Gandhi not only believed in asserting individual rights against the coercion of the state, he evidently believed market processes and private property would best meet man’s needs and scorned the use of parliamentary systems in attempting to achieve social ends. He was hostile to centralized authority of any kind and believed strongly in individualism and self-rule. “If we become free,” he said, “India becomes free and in this thought you have a definition of Swaraj. It is Swaraj when we learn to rule ourselves.”

It is worthwhile to note the relevance of natural law in radical liberation. Like with most governments, the British claim that their colonies enjoyed rights as British subjects was farcical. Whenever conflict arose, those rights seemed to dissolve quickly into coercion and bloodshed as the British fought to maintain unquestioned supremacy. Gandhi, like the Sinn Fein and the American founders before him, used the notion of a higher “natural” law and an emphasis on self-rule to motivate the oppressed to seize their own freedom.
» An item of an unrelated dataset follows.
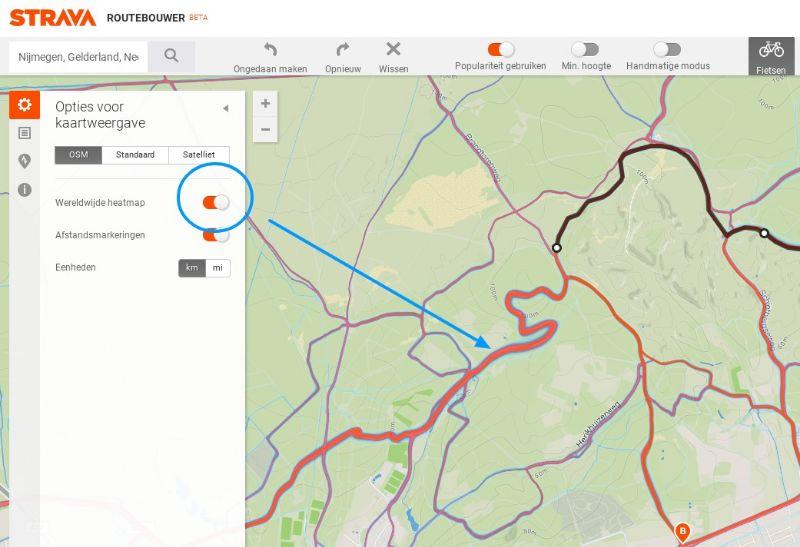Zoom in with the plus button
The height and width of the screenshot is (547, 800).
265,104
Gandhi angered some by extending his notion of power and Swaraj to the history of colonization. While acknowledging the British Empire’s cynical intentions in India, he placesthe responsibility for the disaster of colonization on the Indian people. “It is truer to say that we gave India to the English than that India was lost … to blame them for this is to perpetuate their power.” Because power resides in the people and they can only lose it by relinquishing it (often through coercion by others), petitions to the government get a new meaning with Gandhi. “A petition of an equal is a sign of courtesy; a petition from a slave is a symbol of his slavery.”

Here again is a similarity with Sinn Fein’s embrace of natural rights — rights don’t come from government, but from within. Therefore, rights continue to exist when they cannot be openly expressed due to coercion. This is a crucial intersection for libertarians. Radical ideologies succeed in part by inculcating oppressed and apathetic populations with a sense of self-worth. The concept of natural rights was important during the colonial period, when colonized people believed rights were rare morsels tossed to them on the whim of their superiors. Gandhi’s philosophy sought to rob Britain of their power to determine the law as a sort of demystification of white rule.

Anarchic India of course, was not to be. Gandhi, not being able to realize his “oceanic villages” system with Indian liberation in 1947, settled on minarchism:

Gandhi recognized that there would be a national government, and his anarchic, oceanic circle would not yet be possible. Nevertheless, he used the terms of nationalism to move towards the ideal of Anarchy. He advocated for a minimal level of State organization to fund some education programs and to promote his economic concept of trusteeship. Hence, Gandhi was a compromising Anarchist.

Gandhi had to compromise his principles in some cases. But of greater import is the fact that his individualist principles caught fire and exploded in popularity in the face of severe oppression. Indian independence was a complicated endeavor, but in the end, Gandhi proved to be on the right side of history. The radical anarchist who had been repeatedly imprisoned, classified as a terrorist by the British parliament and derided as a threat to law and order, was described by former U.S. Secretary of Defense George C. Marshall as “a spokesman for the conscience of all mankind.” With the positive impact non-violent resistance movements have had in the last seven decades, he might also be considered a true political visionary.